It looks as though House Speaker Michael Madigan, Mayor Richard Daley, and State Senate President Emil Jones have reached a deal on a bill governing residential property taxes in Cook County.

Under Senate Bill 13, the maximum home owner’s exemption for most residential property owners will rise from $20,000 to $30,000 this year. Next year it will fall to $24,000, and the year after that it will drop to $18,000. After that, the powers that be will have to reconvene to figure out what to do next.

The proposed bill, now being debated in the house, also offers a property tax break for low-income residents who have owned their houses for at least ten years. These people will have their equalized assessed value (don’t ask) capped at 7 percent. This would help protect those in Woodlawn, Englewood, East Garfield Park, and other poor but gentrifying neighborhoods from getting property taxed into foreclosure or selling their homes.  

If you want to read the bill, here’s the link (PDF). As you can see, it’s 143 pages of legislative gobbledygook that under the guise of offering home owners a break would make a complicated system even more complicated. With Madigan, Daley, and Jones behind it, the bill’s almost certain to pass before the June 1 deadline. Governor Blagojevich has been privately telling legislators he might veto it because it doesn’t go far enough. But after the stunning 107-0 defeat of his gross-receipts taxation plan, who knows if he’d have the guts?

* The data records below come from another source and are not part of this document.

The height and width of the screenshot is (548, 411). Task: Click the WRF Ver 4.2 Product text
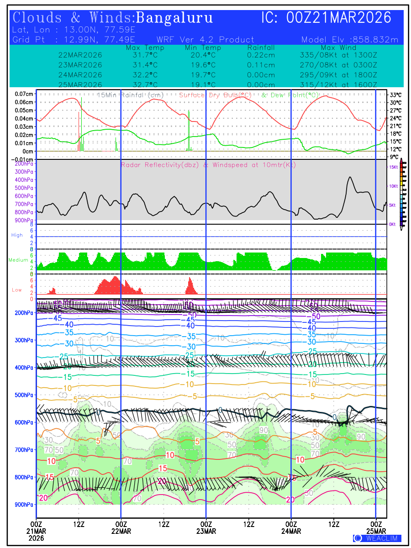click(x=205, y=40)
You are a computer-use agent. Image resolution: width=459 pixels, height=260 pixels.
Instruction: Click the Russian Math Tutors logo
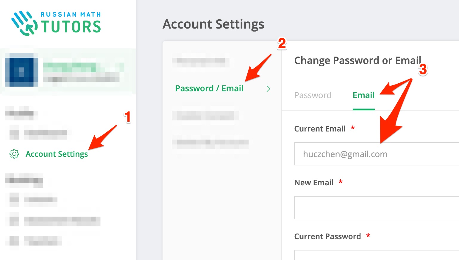coord(56,24)
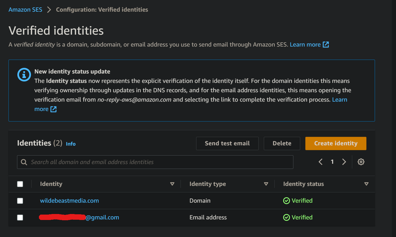The image size is (396, 237).
Task: Go to next page with the right arrow
Action: tap(344, 162)

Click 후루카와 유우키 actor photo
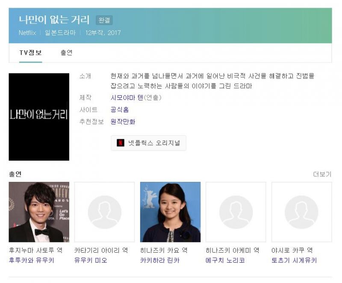[x=39, y=212]
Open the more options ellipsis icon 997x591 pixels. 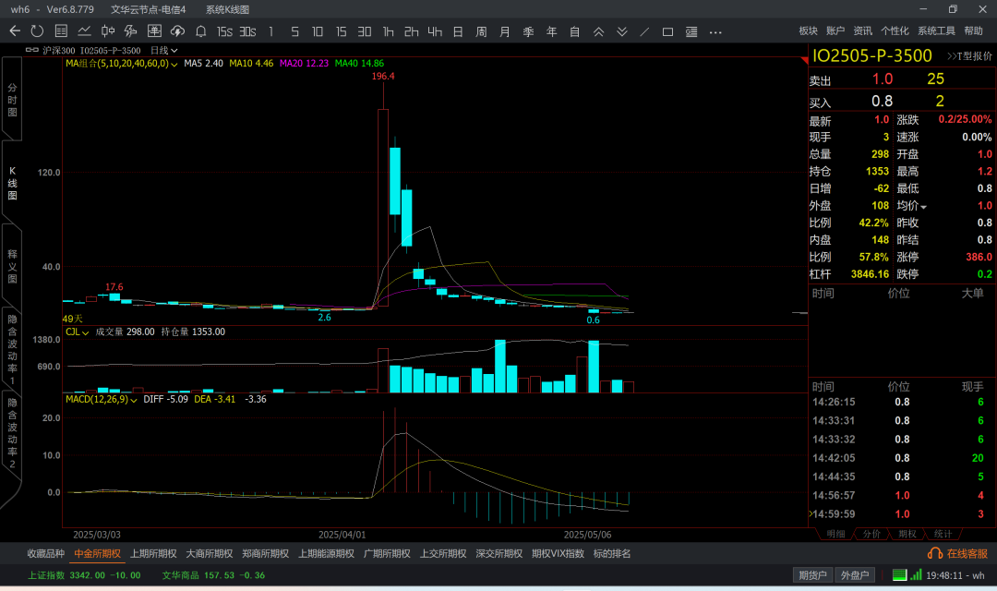click(x=715, y=31)
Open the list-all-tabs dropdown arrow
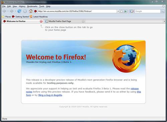Image resolution: width=167 pixels, height=122 pixels. pyautogui.click(x=164, y=21)
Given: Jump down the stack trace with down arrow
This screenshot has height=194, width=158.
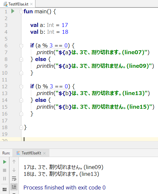Looking at the screenshot, I should coord(14,170).
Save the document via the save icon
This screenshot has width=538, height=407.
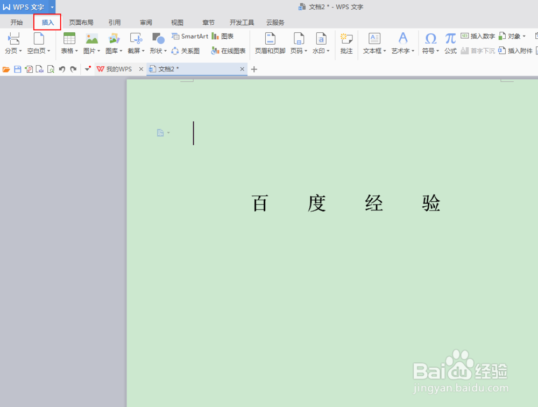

Still, he may be right: the bill doesn’t offer much of a break for middle-class home owners, and it doesn’t help poor people in gentrifying neighborhoods who bought their property within the last ten years. And of course, the home owner’s exemption does nothing for owners of commercial, industrial, or multi-unit rental properties.

Bottom line, whether it passes or not, most folks — renters included — are going to get hammered by August’s property tax bill.